The Steelhead Family Tree

From judges deliberating in federal courthouses to fishermen wading into streams, many people have ideas about how to restore salmon and steelhead runs in the Northwest.

When Gary Thorgaard, director of Washington State University’s School of Biological Sciences, thinks about salmon and steelhead recovery plans, his framework of analysis includes the genetics that link the fish to one another through hundreds and even thousands of years of their family trees.

From time to time, federal judges encounter Thorgaard’s area of expertise when they rule on how different wild salmon and steelhead are from those that are raised in hatcheries. That’s a key legal component to decisions about what fish should be protected under the federal Endangered Species Act.

“I think there’s a shortage of good science related to that question,” Thorgaard said.

The Endangered Species Act was passed by Congress and signed into law by President Richard Nixon in the 1970s. It’s the powerhouse law that stands behind everything from legal limits on timber sales due to spotted owl nests to allowing extra water to flow through dams to help migrating salmon and steelhead juveniles make their way downstream.

The ESA (as the law is called) depends for its full meaning on what, exactly, we mean by a “species,” that crucial element of the natural world we are trying to protect.

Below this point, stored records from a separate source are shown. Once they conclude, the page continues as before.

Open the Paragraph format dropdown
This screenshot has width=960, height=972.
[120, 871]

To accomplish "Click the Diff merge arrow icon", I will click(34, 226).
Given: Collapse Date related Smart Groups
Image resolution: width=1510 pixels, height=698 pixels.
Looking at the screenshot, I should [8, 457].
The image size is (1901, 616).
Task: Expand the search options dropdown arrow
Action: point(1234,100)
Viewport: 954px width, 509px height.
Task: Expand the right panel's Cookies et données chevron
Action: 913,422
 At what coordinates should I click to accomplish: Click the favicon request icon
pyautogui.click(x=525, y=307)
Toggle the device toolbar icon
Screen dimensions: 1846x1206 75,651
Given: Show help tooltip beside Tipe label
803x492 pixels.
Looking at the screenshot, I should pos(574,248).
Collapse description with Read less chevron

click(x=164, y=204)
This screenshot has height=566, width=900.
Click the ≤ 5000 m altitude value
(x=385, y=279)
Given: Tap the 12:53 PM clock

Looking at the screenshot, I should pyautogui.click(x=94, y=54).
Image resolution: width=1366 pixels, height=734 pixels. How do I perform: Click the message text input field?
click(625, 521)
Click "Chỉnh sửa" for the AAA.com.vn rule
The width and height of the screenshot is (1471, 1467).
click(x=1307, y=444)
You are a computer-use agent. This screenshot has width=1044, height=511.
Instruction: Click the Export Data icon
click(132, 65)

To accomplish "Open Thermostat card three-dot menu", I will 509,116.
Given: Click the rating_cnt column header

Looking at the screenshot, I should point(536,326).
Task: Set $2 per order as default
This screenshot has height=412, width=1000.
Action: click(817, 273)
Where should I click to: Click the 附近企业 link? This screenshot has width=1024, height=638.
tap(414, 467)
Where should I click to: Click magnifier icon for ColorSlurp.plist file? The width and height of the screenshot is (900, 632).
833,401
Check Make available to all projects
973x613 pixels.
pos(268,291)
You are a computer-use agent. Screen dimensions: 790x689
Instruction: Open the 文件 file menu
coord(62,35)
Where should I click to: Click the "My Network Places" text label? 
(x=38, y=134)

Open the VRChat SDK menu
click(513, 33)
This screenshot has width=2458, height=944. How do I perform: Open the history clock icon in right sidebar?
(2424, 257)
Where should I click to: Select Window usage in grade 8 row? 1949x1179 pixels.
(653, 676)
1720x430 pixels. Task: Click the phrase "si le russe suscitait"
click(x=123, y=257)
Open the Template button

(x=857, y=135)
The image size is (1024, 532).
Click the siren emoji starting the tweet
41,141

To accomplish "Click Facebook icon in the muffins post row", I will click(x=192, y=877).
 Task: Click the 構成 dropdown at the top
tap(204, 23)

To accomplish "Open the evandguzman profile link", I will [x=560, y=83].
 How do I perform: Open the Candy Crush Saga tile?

Here’s how the issue plays out for salmon and steelhead. The Northwest has had hatcheries in operation for about a hundred years, and over time people have created what some would call ‘domesticated’ strains of fish.

It’s a bit like the domestic dog versus the wolf. Dogs can breed with their wild cousins and have fertile offspring. That fact tends to support the idea the animals are all one species. From that point of view, a lawyer could make the argument there’s no need to protect wild wolves anywhere – because there are surely plenty of dogs around.

But, wolves and dogs have strong differences in size, shape and behavior – as well as significant differences in genetics. That supports the idea they are distinct species. The argument from this point of view is that the abundance of dogs all around us doesn’t mean we should destroy wolves everywhere.

Here’s where the details get messy. We all know of wolf-dog hybrids. Should we protect wolves in Alaska that have a little bit of domestic dog blood in them from generations ago? In short, where do you draw the line?

Thorgaard sees the differences between wild and hatchery fishes in roughly similar ways. From his point of view, there is a whole continuum or range with the purely wild salmon and steelhead on one end and those that are more purely hatchery-based on the other.

“Part of what interests me is what genes are changing along that continuum,” he said.

Here’s one difference across the range of the purely wild versus the tamer fish. The fish that have been raised in hatcheries for many generations tend to come to the surface and feed more quickly than those whose family tree is the most wild. You could say that the wild fish are more cautious about coming to the surface. Thorgaard’s students have measured exactly that caution in steelhead fingerlings in his lab at WSU.

Steelhead are an interesting and pretty flexible species. As Northwest fishermen know, rainbow trout can remain in freshwater their whole lives and successfully reproduce. But rainbows become steelhead if they migrate to the ocean. Like salmon, the steelhead return to their original streams to reproduce – at least they do so when they can.

The Ice Age history of the Northwest, with stream blockages, diversions and the overflow of lakes, has helped reshape the various populations of steelhead again and again, leading to an intricate family tree whose relations have been tracked in part by Thorgaard and his students.

“The complexity is either demoralizing or interesting, depending on how you look at it,” Thorgaard said.

Add to that complexity the differences we people are adding to the mix by raising generations of steelhead in hatcheries, and you start to appreciate the large puzzle that Thorgaard works on each day.

Thorgaard’s interests are not simply academic.

“I also fish,” he said with a smile.